En el afán de borrar su obra, legado y recuerdo, se llegó al extremo de hacer desaparecer su cuerpo, enterrarlo con otro nombre a miles de kilómetros y ocultarlo durante casi dos décadas. Pero Evita volvió, y vuelve cada día, en la convicción no solo de que detrás de cada necesidad hay un derecho, sino también, y fundamentalmente, de que todes tenemos derecho a todo aquello que significa un disfrute: celebrar, estudiar, descansar, viajar, gozar… Y es que al pensar en los pobres ella no pensó en pobre y, como alguien dijo alguna vez y muchos pensamos y sentimos, Evita fue amor hecho política.

(*) Docente e investigadora del Centro de Estudios Avanzados de la Facultad de Ciencias Sociales de la Universidad Nacional de Córdoba.

Bibliografía

Barros, S. (2011). La crisis de deferencia y el estudio de las identidades políticas en los orígenes del peronismo. Papeles de Trabajo, 5 (8), 13-34. Buenos Aires: Instituto de Altos Estudios Sociales de la Universidad Nacional de General San Martín, Buenos Aires

Gené, M. (2005). Un mundo feliz. Imágenes de los trabajadores en el primer peronismo 1946-1955. Buenos Aires: Fondo de Cultura Económica/Universidad de San Andrés.
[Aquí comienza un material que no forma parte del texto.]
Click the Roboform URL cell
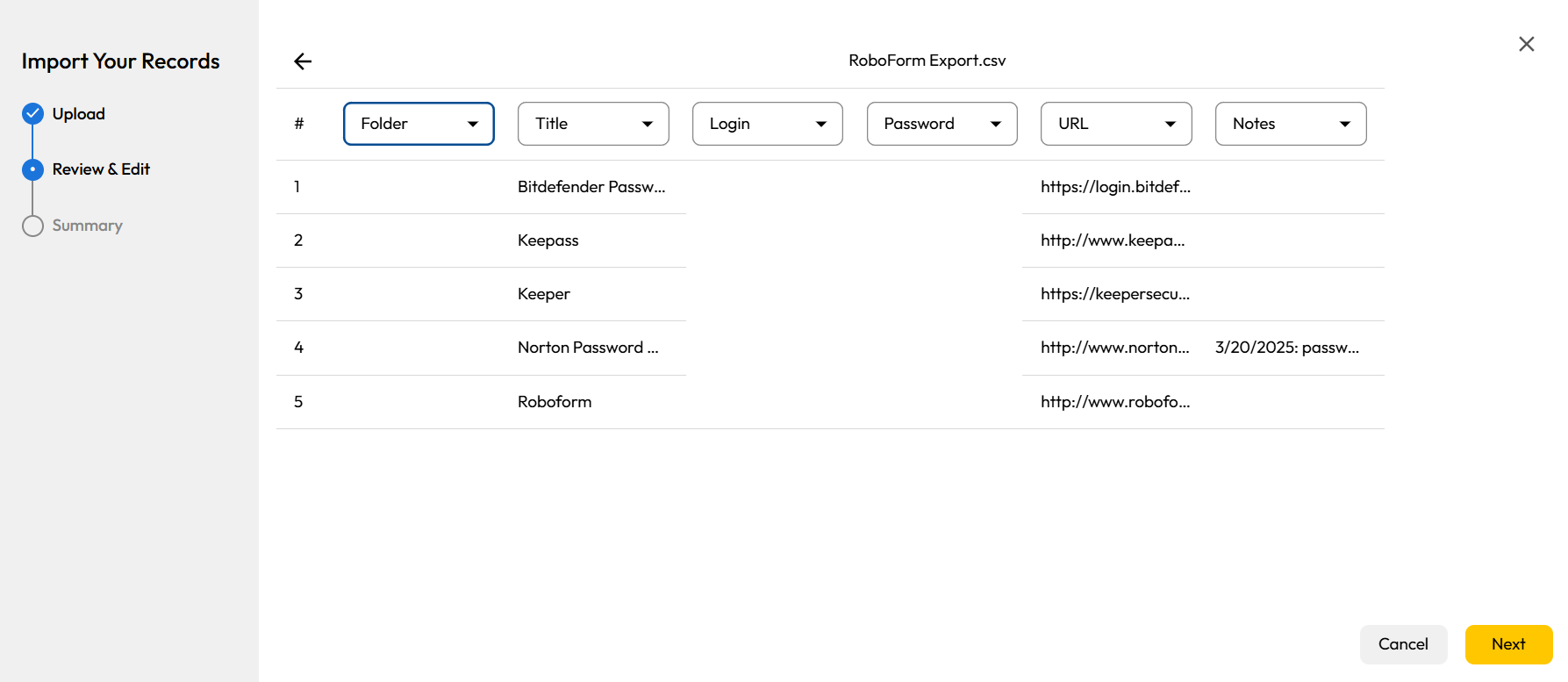 pos(1114,402)
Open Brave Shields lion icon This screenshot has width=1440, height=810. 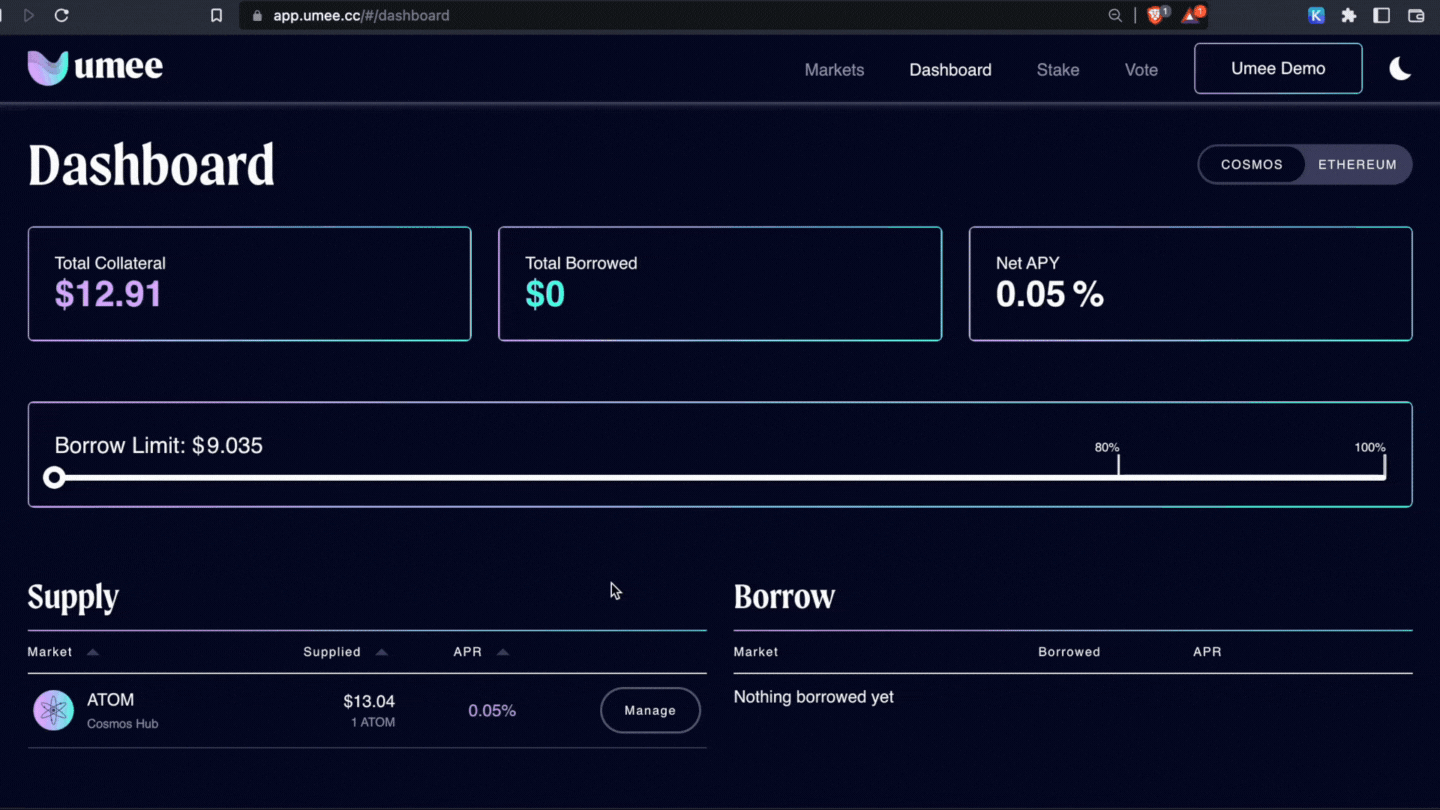(x=1155, y=16)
Milanesio, N. (2014). Cuando los trabajadores salieron de compras. Nuevos consumidores, publicidad y cambio cultural durante el primer peronismo. Buenos Aires: Sudamericana.

Perón, E. (1951). La razón de mi vida. Buenos Aires: Peuser.

Torre, J. C. (2006). Interpretando (una vez más) los orígenes del peronismo. En J. C. Torre. La vieja guardia sindical y Perón. Sobre los orígenes del peronismo (pp. 217-245). Buenos Aires: EDUNTREF.

Torre, J. C. y Pastoriza, E. (2002). La democratización del bienestar. En J. C. Torre. Los años peronistas (pp. 257-313). Buenos Aires: Sudamericana.